Chesapeake’s lease obliged it to pay the Warrens a royalty based on “the amount realized by Lessee, computed at the mouth of the well.” A lease addendum said the royalty “shall be free of all costs and expenses related to the exploration, production, and marketing . . . including, but not limited to, costs of compression, dehydration, treatment and transportation.” Warren v. Chesapeake Exploration LLC, No. 13-10619 (July 16, 2014).
The addendum went on to say that “Lessor will, however, bear a proportionate part of all those expenses imposed upon Lessee by its gas sales contract to the extent incurred subsequent to those that are obligations of Lessee.” The Warrens contended that this sentence defined certain shared expenses which should not have been deducted from the royalty. The Fifth Circuit disagreed and affirmed the Rule 12 dismissal of their complaint, finding that the sentence only referred to “the cost of delivering marketable gas to a sales point other than the mouth of the well.” (distinguishing Heritage Resources, Inc. v. NationsBank, 939 S.W.2d 118 (Tex. 1996)).
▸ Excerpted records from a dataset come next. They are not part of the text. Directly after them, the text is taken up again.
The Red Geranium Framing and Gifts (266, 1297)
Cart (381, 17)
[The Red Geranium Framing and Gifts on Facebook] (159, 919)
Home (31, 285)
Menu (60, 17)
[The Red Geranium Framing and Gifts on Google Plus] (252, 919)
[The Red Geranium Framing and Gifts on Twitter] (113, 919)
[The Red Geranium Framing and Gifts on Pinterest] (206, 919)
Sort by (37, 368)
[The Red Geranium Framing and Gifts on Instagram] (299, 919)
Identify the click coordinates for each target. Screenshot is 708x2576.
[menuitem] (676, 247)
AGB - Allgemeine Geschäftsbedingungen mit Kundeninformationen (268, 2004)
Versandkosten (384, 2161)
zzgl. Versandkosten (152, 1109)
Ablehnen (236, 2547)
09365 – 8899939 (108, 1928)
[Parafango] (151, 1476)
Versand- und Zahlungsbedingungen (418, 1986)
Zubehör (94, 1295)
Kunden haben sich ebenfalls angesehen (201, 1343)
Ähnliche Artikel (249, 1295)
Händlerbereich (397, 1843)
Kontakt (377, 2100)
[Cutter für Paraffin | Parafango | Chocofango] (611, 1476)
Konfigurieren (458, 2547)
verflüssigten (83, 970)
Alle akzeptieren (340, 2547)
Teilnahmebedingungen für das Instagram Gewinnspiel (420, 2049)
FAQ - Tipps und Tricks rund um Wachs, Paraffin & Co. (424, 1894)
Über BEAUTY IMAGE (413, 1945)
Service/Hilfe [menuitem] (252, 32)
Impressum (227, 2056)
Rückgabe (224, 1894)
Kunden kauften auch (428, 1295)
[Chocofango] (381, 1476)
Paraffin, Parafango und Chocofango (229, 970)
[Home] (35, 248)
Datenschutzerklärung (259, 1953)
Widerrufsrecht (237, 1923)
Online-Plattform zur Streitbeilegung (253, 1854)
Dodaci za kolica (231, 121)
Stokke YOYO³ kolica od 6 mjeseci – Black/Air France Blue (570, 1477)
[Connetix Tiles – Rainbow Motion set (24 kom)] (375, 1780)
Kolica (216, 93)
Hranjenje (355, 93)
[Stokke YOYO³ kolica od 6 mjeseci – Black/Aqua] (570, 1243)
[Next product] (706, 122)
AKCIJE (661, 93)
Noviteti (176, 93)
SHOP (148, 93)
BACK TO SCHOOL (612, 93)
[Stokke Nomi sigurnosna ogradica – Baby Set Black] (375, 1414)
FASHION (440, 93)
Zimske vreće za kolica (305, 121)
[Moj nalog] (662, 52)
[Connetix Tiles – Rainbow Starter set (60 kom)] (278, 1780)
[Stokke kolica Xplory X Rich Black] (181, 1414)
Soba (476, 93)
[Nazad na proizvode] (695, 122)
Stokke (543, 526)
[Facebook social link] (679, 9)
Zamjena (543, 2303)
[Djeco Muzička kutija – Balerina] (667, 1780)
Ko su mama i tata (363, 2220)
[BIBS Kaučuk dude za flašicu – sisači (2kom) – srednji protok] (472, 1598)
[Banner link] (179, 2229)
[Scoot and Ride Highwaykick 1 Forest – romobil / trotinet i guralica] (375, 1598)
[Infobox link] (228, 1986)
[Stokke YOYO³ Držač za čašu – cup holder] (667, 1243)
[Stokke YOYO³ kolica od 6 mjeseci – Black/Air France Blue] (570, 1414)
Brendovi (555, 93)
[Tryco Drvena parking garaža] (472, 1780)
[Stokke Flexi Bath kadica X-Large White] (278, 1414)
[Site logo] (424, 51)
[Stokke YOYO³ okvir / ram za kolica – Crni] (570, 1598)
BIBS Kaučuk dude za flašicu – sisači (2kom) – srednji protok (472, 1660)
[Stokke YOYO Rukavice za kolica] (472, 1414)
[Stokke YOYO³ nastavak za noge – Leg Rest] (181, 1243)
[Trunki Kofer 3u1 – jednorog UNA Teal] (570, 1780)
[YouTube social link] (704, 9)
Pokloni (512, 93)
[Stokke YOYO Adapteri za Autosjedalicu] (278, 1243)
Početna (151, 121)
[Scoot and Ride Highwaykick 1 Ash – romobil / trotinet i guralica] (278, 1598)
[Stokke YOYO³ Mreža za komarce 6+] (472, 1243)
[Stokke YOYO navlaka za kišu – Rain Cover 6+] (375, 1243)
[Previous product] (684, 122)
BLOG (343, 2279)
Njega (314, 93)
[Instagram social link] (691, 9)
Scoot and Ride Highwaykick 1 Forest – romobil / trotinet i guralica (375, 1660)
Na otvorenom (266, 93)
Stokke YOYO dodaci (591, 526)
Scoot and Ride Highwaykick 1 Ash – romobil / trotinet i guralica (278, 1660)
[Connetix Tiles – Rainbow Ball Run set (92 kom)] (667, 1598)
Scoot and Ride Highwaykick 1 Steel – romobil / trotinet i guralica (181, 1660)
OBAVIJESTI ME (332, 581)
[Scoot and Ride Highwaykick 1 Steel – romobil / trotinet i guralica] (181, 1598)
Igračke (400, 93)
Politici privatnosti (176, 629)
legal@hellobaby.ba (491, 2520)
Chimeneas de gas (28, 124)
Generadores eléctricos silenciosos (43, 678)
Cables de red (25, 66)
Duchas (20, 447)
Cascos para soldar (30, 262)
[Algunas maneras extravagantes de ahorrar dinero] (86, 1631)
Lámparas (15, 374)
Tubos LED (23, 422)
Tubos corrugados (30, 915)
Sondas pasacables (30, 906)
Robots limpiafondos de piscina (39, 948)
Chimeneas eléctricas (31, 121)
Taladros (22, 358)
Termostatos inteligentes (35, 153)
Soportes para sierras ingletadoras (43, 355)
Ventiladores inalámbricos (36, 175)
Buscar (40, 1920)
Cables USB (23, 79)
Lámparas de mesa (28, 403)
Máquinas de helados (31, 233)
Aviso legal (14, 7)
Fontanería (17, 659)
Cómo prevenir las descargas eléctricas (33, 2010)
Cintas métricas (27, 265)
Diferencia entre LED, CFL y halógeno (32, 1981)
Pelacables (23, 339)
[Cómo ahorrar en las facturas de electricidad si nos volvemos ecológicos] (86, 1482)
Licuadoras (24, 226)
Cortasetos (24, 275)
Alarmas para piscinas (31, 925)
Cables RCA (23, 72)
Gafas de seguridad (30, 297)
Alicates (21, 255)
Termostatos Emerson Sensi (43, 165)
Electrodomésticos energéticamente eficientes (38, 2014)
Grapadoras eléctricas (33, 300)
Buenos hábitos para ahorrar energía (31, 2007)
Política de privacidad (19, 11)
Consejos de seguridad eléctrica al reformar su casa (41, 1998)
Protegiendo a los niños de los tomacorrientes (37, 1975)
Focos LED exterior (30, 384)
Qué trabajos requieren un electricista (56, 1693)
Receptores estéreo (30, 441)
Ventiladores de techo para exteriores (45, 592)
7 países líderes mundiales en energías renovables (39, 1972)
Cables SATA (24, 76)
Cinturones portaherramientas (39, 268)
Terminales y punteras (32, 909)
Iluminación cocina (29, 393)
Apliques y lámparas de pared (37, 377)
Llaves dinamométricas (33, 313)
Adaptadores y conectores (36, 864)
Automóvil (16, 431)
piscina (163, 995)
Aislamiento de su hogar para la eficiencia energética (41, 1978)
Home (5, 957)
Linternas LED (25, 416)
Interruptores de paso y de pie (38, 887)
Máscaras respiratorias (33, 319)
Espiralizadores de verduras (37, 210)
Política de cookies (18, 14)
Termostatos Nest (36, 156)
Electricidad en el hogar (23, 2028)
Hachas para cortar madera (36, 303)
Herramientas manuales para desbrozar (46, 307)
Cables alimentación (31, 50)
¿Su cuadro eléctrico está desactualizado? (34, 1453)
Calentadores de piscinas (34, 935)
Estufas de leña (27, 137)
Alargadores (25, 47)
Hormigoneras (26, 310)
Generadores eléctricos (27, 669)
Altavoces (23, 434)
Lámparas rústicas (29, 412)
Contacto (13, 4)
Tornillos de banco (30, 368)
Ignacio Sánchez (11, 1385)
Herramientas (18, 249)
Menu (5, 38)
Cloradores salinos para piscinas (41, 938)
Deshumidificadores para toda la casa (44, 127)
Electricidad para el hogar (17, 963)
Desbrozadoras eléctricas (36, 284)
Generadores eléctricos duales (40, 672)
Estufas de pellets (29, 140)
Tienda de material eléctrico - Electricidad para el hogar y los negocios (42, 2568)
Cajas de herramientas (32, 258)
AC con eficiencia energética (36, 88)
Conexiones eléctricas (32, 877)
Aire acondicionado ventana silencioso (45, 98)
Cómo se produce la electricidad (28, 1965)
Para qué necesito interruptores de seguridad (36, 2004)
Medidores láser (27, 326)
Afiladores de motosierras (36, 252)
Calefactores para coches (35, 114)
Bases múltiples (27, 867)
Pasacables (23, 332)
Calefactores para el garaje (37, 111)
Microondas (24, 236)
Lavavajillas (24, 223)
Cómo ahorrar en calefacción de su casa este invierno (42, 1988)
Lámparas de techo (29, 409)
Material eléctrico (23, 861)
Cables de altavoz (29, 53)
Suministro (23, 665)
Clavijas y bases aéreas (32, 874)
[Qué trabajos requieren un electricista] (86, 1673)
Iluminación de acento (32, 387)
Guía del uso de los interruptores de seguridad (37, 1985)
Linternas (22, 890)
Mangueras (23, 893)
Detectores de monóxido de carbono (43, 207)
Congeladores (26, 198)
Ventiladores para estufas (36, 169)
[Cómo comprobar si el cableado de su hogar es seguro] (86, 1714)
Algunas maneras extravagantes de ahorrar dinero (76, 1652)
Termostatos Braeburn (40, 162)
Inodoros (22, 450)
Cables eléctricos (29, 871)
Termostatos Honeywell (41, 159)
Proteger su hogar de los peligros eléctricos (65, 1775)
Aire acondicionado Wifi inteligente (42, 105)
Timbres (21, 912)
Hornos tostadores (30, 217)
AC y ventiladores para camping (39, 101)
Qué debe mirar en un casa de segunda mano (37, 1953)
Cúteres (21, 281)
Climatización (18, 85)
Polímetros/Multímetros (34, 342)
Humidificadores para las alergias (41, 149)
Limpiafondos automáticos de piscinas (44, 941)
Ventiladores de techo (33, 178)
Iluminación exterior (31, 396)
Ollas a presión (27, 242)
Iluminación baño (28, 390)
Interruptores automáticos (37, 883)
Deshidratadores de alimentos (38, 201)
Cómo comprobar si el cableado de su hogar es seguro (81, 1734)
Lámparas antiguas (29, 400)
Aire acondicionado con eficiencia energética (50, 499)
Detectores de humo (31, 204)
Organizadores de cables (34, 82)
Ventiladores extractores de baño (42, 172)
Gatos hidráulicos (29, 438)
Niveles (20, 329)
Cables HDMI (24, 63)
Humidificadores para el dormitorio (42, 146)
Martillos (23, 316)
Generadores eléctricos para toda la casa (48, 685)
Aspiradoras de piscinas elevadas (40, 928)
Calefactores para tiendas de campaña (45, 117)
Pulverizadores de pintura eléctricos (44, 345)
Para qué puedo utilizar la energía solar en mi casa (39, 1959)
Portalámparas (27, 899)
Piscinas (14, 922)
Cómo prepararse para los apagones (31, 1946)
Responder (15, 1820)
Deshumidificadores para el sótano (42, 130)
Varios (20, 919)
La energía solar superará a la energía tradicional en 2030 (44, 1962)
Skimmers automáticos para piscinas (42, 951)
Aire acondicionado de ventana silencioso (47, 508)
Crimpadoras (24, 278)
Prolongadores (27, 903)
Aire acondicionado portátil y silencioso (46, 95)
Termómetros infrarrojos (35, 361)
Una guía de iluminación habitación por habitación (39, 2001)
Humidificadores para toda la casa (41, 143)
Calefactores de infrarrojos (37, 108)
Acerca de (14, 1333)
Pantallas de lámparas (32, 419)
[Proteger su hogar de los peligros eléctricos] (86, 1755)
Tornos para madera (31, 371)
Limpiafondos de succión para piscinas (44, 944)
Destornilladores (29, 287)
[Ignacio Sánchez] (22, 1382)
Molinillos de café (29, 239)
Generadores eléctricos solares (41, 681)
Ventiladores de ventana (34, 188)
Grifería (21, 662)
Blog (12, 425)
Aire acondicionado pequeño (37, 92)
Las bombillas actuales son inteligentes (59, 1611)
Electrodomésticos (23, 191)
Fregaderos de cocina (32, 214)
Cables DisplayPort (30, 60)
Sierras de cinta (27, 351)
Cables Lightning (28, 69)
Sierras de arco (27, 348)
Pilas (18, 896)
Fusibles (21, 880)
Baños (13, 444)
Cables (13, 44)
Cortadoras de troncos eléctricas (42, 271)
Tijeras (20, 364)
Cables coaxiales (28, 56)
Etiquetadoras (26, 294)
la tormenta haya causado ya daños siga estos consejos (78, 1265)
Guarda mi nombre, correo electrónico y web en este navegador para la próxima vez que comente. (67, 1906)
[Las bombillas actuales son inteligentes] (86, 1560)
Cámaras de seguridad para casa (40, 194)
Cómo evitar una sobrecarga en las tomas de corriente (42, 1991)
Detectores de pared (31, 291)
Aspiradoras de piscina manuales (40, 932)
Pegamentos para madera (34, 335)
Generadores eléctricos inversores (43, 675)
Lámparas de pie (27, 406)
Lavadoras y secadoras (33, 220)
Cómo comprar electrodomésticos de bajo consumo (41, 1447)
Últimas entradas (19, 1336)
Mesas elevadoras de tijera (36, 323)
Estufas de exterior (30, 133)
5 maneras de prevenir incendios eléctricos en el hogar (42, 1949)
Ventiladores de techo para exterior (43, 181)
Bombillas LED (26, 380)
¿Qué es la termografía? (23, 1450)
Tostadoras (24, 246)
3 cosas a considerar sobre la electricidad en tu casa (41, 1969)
The Court reversed, however, as to another pair of plaintiffs with a different lease addendum. Noting simply that it was different, the Court found that their claim should not have been dismissed, as “[i]t is not apparent from the face of the complaint or its attachments that they could not conceivably state a cause of action.”
In Bluebonnet Hotel Ventures, LLC v. Wells Fargo Bank, N.A., the Fifth Circuit considered whether there had been an “[e]rror that vitiates consent” because of a “failure of cause” about an interest rate swap agreement, so as to allow its cancellation under Louisiana contract law. No. 13-30827 (June 6, 2014). In the course of affirming summary judgment for the bank, the Court declined to consider emails written around the time of contracting, noting: “Under Louisiana law, courts may only consider parol evidence when a contract is ambiguous.” To illustrate the sharp edge that separates holdings in the area of extrinsic evidence, cf. Fruge v. Amerisure, 663 F.3d 743 (5th Cir. 2011) ( applying Louisiana law and holding: “Parol evidence is admissible to show mutual error even though the express terms of the policy are not ambiguous.”) (citations omitted).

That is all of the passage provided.